A little competition never hurt anyone, right? Unless you are dealing with an uber-competitive opponent, in which case the competition can get downright physical.
When you introduce competition into your business, it has to be done carefully, or it can be a double-edged sword. But if it’s done the right way, friendly competition can actually boost productivity and increase employee satisfaction.
A friendly, creative approach to introducing competition amongst your staff is a great way to make everyone happy to come to work and do their jobs and provide a little incentive and motivation along the way.
Here are 7 ways you can bring in competition into your business the right way to boost employee morale and productivity.
7 Fun, Competitive Ideas for Your Business
- Make training an interactive experience. From learning the ropes to training required for compliance, unnecessary meetings are considered the thing employees dread the most about their job. Instead of making your compliance training, continuing education, and other meetings complete drudgery, add some spice with a bit of interactive competition.
Plan review games to quiz staff on what they learned, incorporate group activities to teach a lengthy skill and break up concepts into fun ideas with prizes strategically awarded.
- It’s all about how they represent your business. Every company should have a mission or specific value at the core that its staff knows they represent. It might be helping others in need or being a professional knowledge-base for an industry, but it all boils down to one core value.
Find a way to reward employees when they are caught displaying those core values naturally and you will quickly see other staff emulating those same qualities. The key to this is to keep it consistent, though, or the excitement wears off.
- Focus on rewarding progress, not achievement. Not everyone is going to hit the same target, especially in businesses where the target is always moving. By working with your employees to set goals for their jobs, or finding ways to display their progress as they move from the beginning to the end, you can visibly celebrate their progress.
Some businesses use display boards so that everyone’s progress is seen by all of the staff, while others keep a private goal setting system. The way you go about keeping track of employee progress is up to you, but it should be a simple system that you can use for everyone. When it becomes too cumbersome for you and your employee to keep up with, it does not work long-term.
Use employee feedback to see if the system is working and monitor it yourself. You may have to adjust your rewards or make tweaks to the system itself so it functions smoothly.

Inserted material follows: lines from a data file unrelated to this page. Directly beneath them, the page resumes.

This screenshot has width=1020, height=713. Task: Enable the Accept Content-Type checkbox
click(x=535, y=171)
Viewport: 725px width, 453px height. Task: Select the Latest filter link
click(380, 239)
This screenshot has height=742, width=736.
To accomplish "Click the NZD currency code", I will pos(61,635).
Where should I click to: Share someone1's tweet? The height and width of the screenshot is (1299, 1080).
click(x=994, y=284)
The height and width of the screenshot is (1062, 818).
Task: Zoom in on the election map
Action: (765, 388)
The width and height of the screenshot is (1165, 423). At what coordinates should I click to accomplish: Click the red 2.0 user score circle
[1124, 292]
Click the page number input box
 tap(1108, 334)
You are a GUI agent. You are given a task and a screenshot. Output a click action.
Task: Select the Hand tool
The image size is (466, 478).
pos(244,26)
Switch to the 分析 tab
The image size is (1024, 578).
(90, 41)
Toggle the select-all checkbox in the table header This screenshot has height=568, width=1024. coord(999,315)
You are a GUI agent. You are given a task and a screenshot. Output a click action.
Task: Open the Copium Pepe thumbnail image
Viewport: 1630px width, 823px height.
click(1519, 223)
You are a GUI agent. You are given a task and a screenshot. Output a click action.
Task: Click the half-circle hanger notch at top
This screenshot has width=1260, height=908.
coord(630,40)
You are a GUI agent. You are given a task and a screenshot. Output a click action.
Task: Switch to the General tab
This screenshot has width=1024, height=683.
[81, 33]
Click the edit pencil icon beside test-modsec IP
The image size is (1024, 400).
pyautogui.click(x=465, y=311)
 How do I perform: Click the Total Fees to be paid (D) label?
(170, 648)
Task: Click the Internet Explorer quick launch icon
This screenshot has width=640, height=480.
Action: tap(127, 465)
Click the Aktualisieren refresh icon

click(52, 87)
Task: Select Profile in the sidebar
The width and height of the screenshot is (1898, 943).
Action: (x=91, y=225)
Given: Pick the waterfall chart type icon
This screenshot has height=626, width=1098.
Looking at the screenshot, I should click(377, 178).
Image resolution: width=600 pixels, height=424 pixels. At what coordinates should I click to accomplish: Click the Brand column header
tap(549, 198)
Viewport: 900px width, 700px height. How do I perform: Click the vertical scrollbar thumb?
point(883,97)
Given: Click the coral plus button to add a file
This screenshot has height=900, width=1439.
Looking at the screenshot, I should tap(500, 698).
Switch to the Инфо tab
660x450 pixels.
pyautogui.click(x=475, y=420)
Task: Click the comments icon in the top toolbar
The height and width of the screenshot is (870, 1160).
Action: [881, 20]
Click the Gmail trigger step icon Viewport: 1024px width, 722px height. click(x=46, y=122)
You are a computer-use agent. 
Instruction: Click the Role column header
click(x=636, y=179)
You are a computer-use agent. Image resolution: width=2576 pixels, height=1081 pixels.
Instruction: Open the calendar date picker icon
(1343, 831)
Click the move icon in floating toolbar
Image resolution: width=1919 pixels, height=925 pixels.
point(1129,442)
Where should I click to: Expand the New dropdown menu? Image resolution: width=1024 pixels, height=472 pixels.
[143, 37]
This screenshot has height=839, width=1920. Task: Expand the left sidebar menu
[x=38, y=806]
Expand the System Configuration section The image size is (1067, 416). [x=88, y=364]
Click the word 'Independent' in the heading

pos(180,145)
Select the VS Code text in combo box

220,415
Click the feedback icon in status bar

You can find more info here about awards to use to motivate employees and celebrate goals.
- Clearly define the rules for friendly competition. No matter what incentives you provide and the rewards you are celebrating, the rules need to be defined ahead of time. If any of your staff feels that the rules are skewed in one direction rather than another, resentment can grow in what was supposed to be a friendly competition.
Everyone should have an equal shot at the prize and know exactly what it takes to get there. They should also know why you are encouraging the competition and what you are expecting them to improve on.
While it doesn’t have to be a case of “everyone gets something,” some businesses keep the game going even after the first winner is announced. Different prizes may be offered for second, third, and even fourth place. That way other employees continue to push their productivity since they still have the motivation of a reward.
- Integrate both team and individual competition. Individual competition is great to foster employee productivity, but encouraging your staff to work as a team fosters a strong working environment.
Find ways that employees can boost each other up, help their teammates in weaker areas, and demonstrate leadership. This helps the friendly competitive spirit stay in the right mindset.
- Assign mentors and buddies. If you have regular turnover in your business, your new staff will appreciate being guided into the ropes rather than dealing with a “sink or swim” policy. Seasoned staff will enjoy being given the responsibility and trust that comes with the role of mentor. This also serves a dual purpose of giving you less work and worry.
The competitive element in this idea comes naturally. If any of your staff want to be a mentor, they need to exhibit the features that are inherent in a good role model. To make this fair, ensure that all of the qualifications necessary to be a mentor are posted or in your procedure manual, and add a bonus for anyone who qualifies for the title.
- Get philanthropic. Encourage employees to contribute to a charity with a little friendly competition. This can be done in multiple ways.
In one common example, employees divide themselves into teams, where each team is supporting the same charity. Then you can set a goal for the teams to volunteer their time raising money for the different charities. Encourage them to use certain set-aside company time to do this, as well as their own time. Then, whichever team raises the most money to donate to their charity will receive a matching donation from the company.
Not only does this count as a taxable deduction for you, but it makes your business look good and encourages your employees to work together for the good of others. All of this helps your business’s productivity.
Get Your Employees Engaged in Friendly Competition
These are just a few of the many ways that you can introduce a bit of friendly competition in your company. This spice in an otherwise mundane workday can boost your staff’s productivity, alleviate employee stress and discontent, and improve teamwork.
With just a bit of work from you setting the rules for fair play into place and determining the right rewards for your employees to motivate them, you can more than make up any investment you put into the competition with increased employee productivity.